-- ASSIGNMENT --
Each line of the records is to be copied verbatim.

-- DATA FOR PROCESSING --

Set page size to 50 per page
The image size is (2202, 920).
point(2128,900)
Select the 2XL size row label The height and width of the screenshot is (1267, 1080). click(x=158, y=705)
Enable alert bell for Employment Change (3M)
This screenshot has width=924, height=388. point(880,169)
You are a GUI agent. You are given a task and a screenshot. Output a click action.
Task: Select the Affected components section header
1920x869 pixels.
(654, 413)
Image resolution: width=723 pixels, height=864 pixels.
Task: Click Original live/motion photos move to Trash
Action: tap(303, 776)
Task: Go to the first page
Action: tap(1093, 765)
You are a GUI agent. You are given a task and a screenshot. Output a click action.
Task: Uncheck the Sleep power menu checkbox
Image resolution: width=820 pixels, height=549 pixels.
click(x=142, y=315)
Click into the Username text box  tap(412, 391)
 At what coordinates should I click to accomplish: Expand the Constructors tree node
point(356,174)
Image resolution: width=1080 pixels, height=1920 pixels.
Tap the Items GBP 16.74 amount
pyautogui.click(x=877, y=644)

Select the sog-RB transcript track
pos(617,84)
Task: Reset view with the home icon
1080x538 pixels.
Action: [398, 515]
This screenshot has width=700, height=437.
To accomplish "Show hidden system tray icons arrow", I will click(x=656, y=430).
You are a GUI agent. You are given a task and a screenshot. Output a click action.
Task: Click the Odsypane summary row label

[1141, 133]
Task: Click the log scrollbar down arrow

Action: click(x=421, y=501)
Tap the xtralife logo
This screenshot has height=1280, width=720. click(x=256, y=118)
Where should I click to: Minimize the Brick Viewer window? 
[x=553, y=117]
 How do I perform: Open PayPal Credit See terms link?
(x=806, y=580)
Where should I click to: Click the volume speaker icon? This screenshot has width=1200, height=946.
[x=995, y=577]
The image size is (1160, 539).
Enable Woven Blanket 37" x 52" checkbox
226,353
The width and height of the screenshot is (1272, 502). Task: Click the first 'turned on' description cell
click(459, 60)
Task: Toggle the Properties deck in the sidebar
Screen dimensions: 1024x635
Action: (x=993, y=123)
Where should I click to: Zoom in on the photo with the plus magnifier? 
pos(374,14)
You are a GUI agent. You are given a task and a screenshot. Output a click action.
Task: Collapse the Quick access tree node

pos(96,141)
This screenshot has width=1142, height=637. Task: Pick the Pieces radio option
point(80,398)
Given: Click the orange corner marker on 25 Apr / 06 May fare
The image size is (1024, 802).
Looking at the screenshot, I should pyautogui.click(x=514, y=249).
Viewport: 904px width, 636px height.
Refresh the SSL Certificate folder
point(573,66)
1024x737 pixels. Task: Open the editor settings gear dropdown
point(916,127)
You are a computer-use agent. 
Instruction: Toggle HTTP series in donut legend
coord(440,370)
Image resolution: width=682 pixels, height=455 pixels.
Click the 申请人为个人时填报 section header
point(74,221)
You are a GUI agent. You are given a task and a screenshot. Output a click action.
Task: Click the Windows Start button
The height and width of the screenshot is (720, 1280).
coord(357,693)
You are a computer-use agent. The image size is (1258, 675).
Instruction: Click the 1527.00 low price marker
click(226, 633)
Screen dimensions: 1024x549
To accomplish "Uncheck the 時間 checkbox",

-- OUTPUT --
Set page size to 50 per page
The image size is (2202, 920).
point(2128,900)
Select the 2XL size row label The height and width of the screenshot is (1267, 1080). click(x=158, y=705)
Enable alert bell for Employment Change (3M)
This screenshot has width=924, height=388. point(880,169)
You are a GUI agent. You are given a task and a screenshot. Output a click action.
Task: Select the Affected components section header
1920x869 pixels.
(654, 413)
Image resolution: width=723 pixels, height=864 pixels.
Task: Click Original live/motion photos move to Trash
Action: tap(303, 776)
Task: Go to the first page
Action: tap(1093, 765)
You are a GUI agent. You are given a task and a screenshot. Output a click action.
Task: Uncheck the Sleep power menu checkbox
Image resolution: width=820 pixels, height=549 pixels.
click(x=142, y=315)
Click into the Username text box  tap(412, 391)
 At what coordinates should I click to accomplish: Expand the Constructors tree node
point(356,174)
Image resolution: width=1080 pixels, height=1920 pixels.
Tap the Items GBP 16.74 amount
pyautogui.click(x=877, y=644)

Select the sog-RB transcript track
pos(617,84)
Task: Reset view with the home icon
1080x538 pixels.
Action: [398, 515]
This screenshot has width=700, height=437.
To accomplish "Show hidden system tray icons arrow", I will click(x=656, y=430).
You are a GUI agent. You are given a task and a screenshot. Output a click action.
Task: Click the Odsypane summary row label

[1141, 133]
Task: Click the log scrollbar down arrow

Action: click(x=421, y=501)
Tap the xtralife logo
This screenshot has height=1280, width=720. click(x=256, y=118)
Where should I click to: Minimize the Brick Viewer window? 
[x=553, y=117]
 How do I perform: Open PayPal Credit See terms link?
(x=806, y=580)
Where should I click to: Click the volume speaker icon? This screenshot has width=1200, height=946.
[x=995, y=577]
The image size is (1160, 539).
Enable Woven Blanket 37" x 52" checkbox
226,353
The width and height of the screenshot is (1272, 502). Task: Click the first 'turned on' description cell
click(459, 60)
Task: Toggle the Properties deck in the sidebar
Screen dimensions: 1024x635
Action: (x=993, y=123)
Where should I click to: Zoom in on the photo with the plus magnifier? 
pos(374,14)
You are a GUI agent. You are given a task and a screenshot. Output a click action.
Task: Collapse the Quick access tree node

pos(96,141)
This screenshot has width=1142, height=637. Task: Pick the Pieces radio option
point(80,398)
Given: Click the orange corner marker on 25 Apr / 06 May fare
The image size is (1024, 802).
Looking at the screenshot, I should pyautogui.click(x=514, y=249).
Viewport: 904px width, 636px height.
Refresh the SSL Certificate folder
point(573,66)
1024x737 pixels. Task: Open the editor settings gear dropdown
point(916,127)
You are a computer-use agent. 
Instruction: Toggle HTTP series in donut legend
coord(440,370)
Image resolution: width=682 pixels, height=455 pixels.
Click the 申请人为个人时填报 section header
point(74,221)
You are a GUI agent. You are given a task and a screenshot. Output a click action.
Task: Click the Windows Start button
The height and width of the screenshot is (720, 1280).
coord(357,693)
You are a computer-use agent. The image size is (1258, 675).
Instruction: Click the 1527.00 low price marker
click(226, 633)
Screen dimensions: 1024x549
To accomplish "Uncheck the 時間 checkbox",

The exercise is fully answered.